--- START Reading text ---

764 Naval Air Squadron (764 NAS) was a Naval Air Squadron of the Royal Navy's Fleet Air Arm. It initially formed in April 1940, at RNAS Lee-on-Solent, as an Advance Seaplane training Squadron. The Squadron moved to RAF Pembroke Dock in July 1940, and later to RNAS Lawrenny Ferry, in October 1941 and remaining there until the Squadron disbanded in November 1943. It reformed at RNAS Gosport, in February 1944, as the User Trials Unit, however, the Squadron was decommissioned for the second time in September 1945. 764 NAS reformed again, at RNAS Lossiemouth, in May 1953, where it became an Advanced Training Unit. It moved to RNAS Yeovilton in September 1953, where it received its first jet aircraft. In November 1954 the Squadron disbanded.

--- END Reading text ---
--- START Data records ---

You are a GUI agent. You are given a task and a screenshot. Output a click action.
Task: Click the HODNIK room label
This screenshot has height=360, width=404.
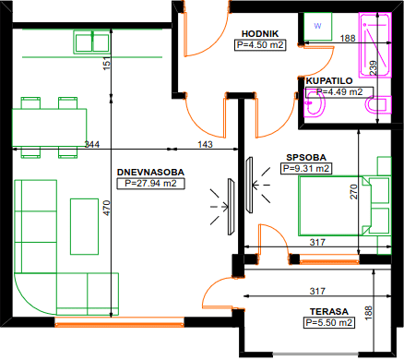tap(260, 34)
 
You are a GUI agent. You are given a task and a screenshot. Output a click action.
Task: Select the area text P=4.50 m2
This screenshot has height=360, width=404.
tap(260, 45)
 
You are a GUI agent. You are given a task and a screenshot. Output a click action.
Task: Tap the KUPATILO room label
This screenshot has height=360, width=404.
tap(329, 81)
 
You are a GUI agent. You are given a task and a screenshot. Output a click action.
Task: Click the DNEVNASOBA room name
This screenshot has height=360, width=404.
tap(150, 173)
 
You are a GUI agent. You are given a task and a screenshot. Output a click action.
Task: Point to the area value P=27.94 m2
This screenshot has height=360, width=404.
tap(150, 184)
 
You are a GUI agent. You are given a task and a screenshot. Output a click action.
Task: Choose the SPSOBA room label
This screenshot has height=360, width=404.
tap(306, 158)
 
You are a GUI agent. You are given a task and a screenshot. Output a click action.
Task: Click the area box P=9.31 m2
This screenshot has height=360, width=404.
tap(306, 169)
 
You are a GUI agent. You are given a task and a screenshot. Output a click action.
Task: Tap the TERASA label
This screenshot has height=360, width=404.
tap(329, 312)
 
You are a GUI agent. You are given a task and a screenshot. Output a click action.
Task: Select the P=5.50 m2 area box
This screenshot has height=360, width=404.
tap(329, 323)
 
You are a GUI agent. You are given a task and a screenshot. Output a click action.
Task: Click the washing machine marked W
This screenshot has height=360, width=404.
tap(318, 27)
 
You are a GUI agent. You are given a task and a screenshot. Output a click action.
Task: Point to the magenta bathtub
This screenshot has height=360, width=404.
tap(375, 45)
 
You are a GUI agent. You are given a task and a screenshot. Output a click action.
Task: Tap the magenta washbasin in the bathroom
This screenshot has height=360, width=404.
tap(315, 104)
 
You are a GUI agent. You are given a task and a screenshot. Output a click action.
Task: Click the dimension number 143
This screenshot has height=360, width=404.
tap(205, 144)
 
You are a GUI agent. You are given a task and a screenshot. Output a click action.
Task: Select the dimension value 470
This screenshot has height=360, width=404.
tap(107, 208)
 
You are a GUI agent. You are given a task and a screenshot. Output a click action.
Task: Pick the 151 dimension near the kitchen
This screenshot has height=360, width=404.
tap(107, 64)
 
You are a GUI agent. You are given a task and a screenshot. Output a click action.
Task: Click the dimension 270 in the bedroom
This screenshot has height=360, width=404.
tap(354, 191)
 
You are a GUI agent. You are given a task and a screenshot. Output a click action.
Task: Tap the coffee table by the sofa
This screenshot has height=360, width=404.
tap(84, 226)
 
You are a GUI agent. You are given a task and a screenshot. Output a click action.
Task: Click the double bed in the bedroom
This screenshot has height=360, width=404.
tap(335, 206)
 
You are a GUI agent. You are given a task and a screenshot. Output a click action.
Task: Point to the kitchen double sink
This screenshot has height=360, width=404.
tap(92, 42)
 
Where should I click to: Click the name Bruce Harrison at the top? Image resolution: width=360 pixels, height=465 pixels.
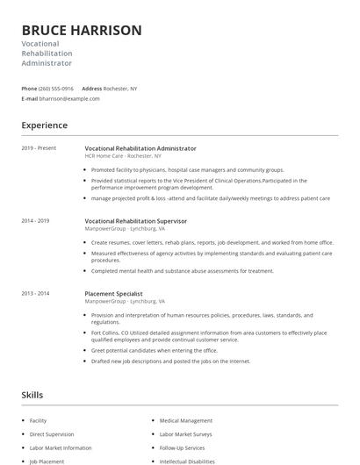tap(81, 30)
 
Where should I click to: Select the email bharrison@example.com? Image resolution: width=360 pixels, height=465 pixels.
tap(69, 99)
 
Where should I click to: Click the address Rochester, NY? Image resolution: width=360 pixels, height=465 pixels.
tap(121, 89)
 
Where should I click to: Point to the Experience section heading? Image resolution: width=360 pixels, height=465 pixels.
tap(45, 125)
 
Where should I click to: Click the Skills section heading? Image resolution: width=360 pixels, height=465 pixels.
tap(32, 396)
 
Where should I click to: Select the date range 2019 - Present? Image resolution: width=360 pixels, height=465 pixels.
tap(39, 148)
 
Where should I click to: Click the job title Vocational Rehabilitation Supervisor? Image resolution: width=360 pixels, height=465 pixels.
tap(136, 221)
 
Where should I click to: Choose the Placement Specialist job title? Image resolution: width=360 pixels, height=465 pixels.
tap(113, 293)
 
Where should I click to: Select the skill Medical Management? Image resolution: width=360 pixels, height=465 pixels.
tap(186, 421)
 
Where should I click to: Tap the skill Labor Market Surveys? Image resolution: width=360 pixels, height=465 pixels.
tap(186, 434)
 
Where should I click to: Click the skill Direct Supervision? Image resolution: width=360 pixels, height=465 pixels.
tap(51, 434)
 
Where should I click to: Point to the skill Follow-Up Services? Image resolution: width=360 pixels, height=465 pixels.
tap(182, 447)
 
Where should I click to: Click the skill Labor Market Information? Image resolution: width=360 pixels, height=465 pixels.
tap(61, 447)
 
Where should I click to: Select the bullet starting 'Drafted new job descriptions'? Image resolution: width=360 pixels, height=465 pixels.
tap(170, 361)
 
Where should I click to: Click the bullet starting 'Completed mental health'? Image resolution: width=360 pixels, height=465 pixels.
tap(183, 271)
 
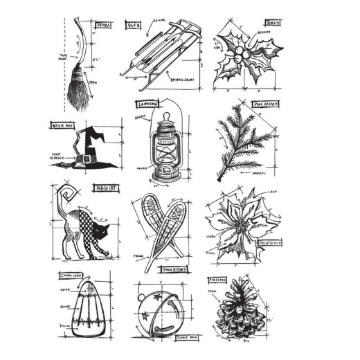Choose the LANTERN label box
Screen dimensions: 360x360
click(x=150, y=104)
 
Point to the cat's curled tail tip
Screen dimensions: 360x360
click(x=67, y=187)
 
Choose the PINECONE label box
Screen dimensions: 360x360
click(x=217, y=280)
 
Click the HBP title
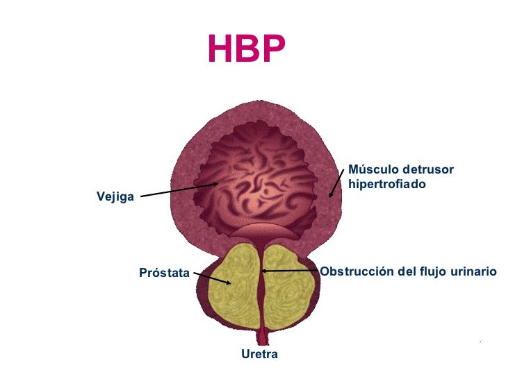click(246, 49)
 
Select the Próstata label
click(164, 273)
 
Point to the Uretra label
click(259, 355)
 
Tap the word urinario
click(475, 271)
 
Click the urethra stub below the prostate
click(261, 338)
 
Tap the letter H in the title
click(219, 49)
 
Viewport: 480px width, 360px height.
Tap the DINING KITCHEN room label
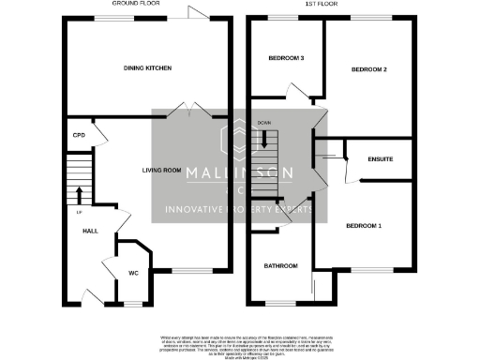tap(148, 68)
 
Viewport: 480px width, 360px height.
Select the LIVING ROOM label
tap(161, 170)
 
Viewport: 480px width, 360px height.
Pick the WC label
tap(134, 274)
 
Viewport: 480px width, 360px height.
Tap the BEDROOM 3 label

--- END Data records ---

_Things to do:_
(A) For the passage on 764 Naval Air Squadron, state whether each statement agrees with it, answering yes or no and quoting the words that decide it: (i) The squadron first formed at RNAS Lee-on-Solent in April 1940. (ii) The squadron received its first jet aircraft at RNAS Lossiemouth. (iii) In February 1944 the squadron reformed at RNAS Gosport as the User Trials Unit.
(B) According to the passage on 764 Naval Air Squadron, what did the squadron become when it reformed at RNAS Lossiemouth in May 1953?
Nothing in the listing is needed here.

_Results for each task:_
(A)
(i) Yes: "It initially formed in April 1940, at RNAS Lee-on-Solent"
(ii) No: "It moved to RNAS Yeovilton in September 1953, where it received its first jet aircraft."
(iii) Yes: "It reformed at RNAS Gosport, in February 1944, as the User Trials Unit"

(B) It became an Advanced Training Unit.